The GRCh38 coordinates reported in ClinVar, gnomAD and HSV are mapped to protein positions by using the pipeline reported in Map2Prot folder.

📄 Citing this Work

If you use this work, please cite:

Dereli, O.*, Kuru, N.*, Akkoyun, E., Bircan, A., Tastan, O.#, & Adebali, O.# (2024).
PHACTboost: A Phylogeny-Aware Pathogenicity Predictor for Missense Mutations via Boosting. Molecular Biology and Evolution, msae136.
https://doi.org/10.1093/molbev/msae136

* These authors contributed equally to this work. Cofirst authors O.D. and N.K. have the right to list themselves first in the author order on their CVs.
# Co-corresponding authors.

Data availability

All data obtained during this study is shared as Supplementary Material.

Training and Test Sets

Complete feature matrices for training and testing PHACTboost models:

• Training Set: Download from Google Drive
• Test Set: Download from Google Drive

These datasets contain all computed features and are ready for model training and evaluation.

Additional Resources

Please see the PHACTboost_manuscript folder for training and test sets of PHACTboost, as well as to reproduce the figures in the PHACTboost manuscript.

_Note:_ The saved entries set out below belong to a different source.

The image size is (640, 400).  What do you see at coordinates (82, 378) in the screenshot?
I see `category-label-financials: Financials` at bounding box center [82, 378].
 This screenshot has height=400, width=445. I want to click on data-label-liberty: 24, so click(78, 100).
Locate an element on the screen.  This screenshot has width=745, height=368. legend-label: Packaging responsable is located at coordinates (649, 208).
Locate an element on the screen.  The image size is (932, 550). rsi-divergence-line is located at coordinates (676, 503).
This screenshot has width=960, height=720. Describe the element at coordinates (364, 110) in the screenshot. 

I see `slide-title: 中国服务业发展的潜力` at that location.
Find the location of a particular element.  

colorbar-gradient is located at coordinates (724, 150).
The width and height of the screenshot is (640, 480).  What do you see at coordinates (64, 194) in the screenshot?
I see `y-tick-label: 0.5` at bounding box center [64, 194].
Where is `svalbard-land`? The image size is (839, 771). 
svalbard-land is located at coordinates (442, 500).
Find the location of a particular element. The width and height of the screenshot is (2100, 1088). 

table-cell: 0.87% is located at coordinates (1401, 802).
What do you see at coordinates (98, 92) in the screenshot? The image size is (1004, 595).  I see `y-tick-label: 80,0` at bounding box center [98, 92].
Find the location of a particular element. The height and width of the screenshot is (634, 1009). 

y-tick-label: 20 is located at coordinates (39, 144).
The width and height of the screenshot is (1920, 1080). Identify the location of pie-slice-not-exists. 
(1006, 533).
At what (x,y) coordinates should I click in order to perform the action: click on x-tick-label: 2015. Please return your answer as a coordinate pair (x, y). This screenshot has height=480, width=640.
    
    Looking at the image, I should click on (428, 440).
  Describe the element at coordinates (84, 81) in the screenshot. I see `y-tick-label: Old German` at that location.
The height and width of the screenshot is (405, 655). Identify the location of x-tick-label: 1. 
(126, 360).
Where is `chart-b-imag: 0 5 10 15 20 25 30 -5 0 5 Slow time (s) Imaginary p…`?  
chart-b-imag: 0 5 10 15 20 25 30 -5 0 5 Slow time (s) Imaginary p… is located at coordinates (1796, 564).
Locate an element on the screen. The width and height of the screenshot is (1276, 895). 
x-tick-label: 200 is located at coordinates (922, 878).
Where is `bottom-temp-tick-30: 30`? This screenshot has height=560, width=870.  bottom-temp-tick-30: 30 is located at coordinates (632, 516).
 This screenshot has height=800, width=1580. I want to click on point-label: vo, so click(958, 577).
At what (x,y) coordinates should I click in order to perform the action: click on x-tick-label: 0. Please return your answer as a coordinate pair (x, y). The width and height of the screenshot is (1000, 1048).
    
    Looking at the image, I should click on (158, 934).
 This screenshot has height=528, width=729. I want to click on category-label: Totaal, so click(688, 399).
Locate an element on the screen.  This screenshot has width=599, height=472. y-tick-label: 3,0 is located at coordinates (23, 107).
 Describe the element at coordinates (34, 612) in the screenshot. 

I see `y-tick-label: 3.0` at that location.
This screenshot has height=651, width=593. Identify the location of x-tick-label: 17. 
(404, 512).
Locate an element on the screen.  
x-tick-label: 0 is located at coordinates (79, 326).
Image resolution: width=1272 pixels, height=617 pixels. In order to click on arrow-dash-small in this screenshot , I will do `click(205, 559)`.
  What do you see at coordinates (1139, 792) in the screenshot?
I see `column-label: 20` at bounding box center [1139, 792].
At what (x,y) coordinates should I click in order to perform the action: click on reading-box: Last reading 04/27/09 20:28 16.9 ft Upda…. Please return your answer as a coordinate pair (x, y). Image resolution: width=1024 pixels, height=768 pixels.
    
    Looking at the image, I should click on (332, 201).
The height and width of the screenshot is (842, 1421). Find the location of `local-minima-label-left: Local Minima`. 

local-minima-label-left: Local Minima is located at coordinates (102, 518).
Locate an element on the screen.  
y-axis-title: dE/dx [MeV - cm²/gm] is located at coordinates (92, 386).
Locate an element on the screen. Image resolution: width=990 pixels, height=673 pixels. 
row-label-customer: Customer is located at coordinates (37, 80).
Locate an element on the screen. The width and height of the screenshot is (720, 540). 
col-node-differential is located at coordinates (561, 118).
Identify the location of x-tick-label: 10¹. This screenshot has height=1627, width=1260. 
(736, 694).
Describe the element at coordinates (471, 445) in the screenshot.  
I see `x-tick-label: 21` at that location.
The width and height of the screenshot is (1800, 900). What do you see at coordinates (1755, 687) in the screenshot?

The entire prediction scores for PHACTboost and PHACT are also made available at Zenodo. This dataset contains predictions for all human proteins at SNV (Single Nucleotide Variant) and amino acid substitution level.

Acknowledgement

This work was supported by the Health Institutes of Turkey (TUSEB) (Project no: 4587 to O.A.) and EMBO Installation Grant (Project no: 4163 to O.A.) funded by the Scientific and Technological Research Council of Turkey (TÜBİTAK). Most of the numerical calculations reported in this paper were performed at the High Performance and Grid Computing Center (TRUBA resources) of TÜBİTAK. The TOSUN cluster at Sabanci University was also used for computational analyses. We also want to thank Nehircan Özdemir for his art illustration of the PHACTboost approach.